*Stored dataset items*
▶

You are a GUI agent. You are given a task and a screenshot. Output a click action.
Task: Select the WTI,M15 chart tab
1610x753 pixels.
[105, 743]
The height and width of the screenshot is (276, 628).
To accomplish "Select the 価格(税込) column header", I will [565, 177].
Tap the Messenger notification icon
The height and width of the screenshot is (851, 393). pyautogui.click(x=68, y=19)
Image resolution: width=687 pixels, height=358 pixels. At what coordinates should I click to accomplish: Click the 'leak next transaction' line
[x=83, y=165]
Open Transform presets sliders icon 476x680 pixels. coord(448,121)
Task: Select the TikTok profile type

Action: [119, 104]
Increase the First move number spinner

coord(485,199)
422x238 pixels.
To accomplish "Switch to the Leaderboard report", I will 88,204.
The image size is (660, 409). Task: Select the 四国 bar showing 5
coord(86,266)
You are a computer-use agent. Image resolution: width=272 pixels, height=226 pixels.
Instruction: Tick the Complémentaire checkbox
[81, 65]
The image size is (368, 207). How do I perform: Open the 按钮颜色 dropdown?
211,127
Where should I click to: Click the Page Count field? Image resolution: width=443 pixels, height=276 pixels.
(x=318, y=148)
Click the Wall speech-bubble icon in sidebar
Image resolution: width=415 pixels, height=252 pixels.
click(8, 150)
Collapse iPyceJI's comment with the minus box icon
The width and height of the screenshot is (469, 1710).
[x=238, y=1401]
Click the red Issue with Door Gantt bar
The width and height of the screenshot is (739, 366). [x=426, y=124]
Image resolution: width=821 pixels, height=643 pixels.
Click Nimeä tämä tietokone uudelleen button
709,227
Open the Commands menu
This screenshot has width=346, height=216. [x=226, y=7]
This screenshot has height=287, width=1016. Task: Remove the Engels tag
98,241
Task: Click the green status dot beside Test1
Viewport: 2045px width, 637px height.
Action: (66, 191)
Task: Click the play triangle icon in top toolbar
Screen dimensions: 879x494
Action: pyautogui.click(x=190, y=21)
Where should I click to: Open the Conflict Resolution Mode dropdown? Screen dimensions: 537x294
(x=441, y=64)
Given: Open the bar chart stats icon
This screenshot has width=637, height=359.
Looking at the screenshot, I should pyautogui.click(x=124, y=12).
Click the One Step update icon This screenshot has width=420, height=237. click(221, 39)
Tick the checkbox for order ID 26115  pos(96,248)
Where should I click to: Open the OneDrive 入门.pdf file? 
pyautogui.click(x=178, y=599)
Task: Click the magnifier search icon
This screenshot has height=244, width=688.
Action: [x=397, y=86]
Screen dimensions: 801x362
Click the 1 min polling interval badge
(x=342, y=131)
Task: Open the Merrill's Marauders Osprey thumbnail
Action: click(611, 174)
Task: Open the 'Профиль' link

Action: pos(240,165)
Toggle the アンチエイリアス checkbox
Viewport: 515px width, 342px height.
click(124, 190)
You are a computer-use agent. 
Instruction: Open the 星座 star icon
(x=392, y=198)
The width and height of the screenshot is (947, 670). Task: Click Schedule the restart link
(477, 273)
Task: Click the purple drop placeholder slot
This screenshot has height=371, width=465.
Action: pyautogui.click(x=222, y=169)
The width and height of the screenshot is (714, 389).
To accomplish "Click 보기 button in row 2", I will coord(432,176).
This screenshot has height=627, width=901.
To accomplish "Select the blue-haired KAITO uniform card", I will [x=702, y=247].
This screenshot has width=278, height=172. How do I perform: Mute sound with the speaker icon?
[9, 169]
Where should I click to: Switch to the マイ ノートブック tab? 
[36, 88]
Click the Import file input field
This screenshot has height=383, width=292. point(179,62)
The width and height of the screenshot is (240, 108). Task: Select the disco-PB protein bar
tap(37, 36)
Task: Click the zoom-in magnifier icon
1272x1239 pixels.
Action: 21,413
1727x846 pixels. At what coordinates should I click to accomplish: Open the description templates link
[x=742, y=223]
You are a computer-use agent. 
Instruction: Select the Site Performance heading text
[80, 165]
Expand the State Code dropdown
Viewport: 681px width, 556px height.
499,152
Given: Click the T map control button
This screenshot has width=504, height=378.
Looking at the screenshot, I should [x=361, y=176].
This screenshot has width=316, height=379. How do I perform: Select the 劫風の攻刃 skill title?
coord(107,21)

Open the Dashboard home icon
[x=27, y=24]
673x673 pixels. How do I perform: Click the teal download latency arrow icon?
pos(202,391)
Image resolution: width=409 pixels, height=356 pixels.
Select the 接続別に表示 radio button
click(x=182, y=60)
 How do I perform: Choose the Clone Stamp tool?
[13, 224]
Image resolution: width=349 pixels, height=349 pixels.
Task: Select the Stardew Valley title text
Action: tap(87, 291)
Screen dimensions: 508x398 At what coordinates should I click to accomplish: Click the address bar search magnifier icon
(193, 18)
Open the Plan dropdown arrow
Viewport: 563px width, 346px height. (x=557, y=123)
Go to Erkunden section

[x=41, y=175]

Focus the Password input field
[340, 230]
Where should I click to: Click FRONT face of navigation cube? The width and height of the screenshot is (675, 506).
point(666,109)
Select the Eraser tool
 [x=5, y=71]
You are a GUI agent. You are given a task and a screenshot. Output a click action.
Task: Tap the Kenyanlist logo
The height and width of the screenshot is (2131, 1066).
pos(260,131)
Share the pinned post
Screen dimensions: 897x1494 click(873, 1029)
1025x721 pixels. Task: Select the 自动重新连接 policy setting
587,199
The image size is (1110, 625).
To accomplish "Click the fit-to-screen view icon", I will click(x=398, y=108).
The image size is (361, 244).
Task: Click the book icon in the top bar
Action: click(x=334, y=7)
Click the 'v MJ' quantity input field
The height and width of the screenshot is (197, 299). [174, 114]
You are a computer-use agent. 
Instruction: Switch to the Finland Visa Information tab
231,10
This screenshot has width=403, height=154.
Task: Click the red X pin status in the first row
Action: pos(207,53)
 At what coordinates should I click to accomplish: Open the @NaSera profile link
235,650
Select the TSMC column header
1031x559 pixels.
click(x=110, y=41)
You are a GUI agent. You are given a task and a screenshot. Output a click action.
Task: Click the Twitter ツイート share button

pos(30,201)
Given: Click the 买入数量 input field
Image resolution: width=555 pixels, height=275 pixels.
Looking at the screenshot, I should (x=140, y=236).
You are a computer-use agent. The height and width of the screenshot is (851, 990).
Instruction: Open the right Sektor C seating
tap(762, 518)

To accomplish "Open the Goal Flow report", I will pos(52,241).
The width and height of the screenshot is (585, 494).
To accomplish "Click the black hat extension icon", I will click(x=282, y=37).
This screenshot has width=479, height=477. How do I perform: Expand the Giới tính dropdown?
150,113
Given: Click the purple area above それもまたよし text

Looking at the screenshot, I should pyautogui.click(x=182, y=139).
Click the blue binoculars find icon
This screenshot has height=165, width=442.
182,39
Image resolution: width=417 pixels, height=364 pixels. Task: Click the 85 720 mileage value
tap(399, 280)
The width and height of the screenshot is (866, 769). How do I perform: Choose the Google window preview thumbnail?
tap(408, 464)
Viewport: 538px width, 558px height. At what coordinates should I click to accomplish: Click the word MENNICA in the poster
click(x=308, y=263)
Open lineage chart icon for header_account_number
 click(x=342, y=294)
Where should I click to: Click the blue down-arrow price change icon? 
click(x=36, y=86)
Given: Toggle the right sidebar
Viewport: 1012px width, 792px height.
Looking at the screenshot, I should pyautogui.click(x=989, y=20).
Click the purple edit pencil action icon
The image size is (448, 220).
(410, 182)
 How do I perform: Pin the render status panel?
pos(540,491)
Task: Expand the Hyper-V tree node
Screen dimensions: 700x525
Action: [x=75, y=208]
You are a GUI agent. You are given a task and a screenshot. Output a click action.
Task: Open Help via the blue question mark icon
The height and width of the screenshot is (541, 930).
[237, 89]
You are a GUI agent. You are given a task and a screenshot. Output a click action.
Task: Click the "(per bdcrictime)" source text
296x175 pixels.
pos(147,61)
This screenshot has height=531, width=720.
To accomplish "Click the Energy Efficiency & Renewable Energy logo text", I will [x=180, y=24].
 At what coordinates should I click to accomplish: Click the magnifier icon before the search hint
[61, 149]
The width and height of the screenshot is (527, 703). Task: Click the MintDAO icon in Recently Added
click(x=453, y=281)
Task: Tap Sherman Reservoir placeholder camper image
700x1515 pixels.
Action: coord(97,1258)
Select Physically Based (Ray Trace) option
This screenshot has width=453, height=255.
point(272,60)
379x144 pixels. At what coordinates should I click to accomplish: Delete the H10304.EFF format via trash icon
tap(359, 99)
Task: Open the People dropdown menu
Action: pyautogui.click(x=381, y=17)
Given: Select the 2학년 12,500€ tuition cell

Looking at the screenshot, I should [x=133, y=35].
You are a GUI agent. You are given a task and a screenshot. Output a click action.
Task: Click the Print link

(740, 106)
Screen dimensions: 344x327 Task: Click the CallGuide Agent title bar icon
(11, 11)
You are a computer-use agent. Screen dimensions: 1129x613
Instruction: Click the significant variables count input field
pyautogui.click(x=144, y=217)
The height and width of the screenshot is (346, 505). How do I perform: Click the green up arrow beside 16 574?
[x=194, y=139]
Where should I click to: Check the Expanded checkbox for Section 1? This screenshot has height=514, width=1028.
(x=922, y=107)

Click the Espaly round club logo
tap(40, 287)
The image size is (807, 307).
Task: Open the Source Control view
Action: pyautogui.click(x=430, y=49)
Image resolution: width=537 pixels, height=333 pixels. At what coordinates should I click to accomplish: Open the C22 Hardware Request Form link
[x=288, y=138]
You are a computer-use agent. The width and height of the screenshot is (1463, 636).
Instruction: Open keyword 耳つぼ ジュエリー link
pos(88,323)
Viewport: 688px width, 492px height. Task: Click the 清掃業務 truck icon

◀

*INSTRUCTIONS TO FOLLOW*
Across all the entries, count the lines that contain the word "Toggle" and give the number by itself.

*RESPONSE TO THE EXERCISE*
2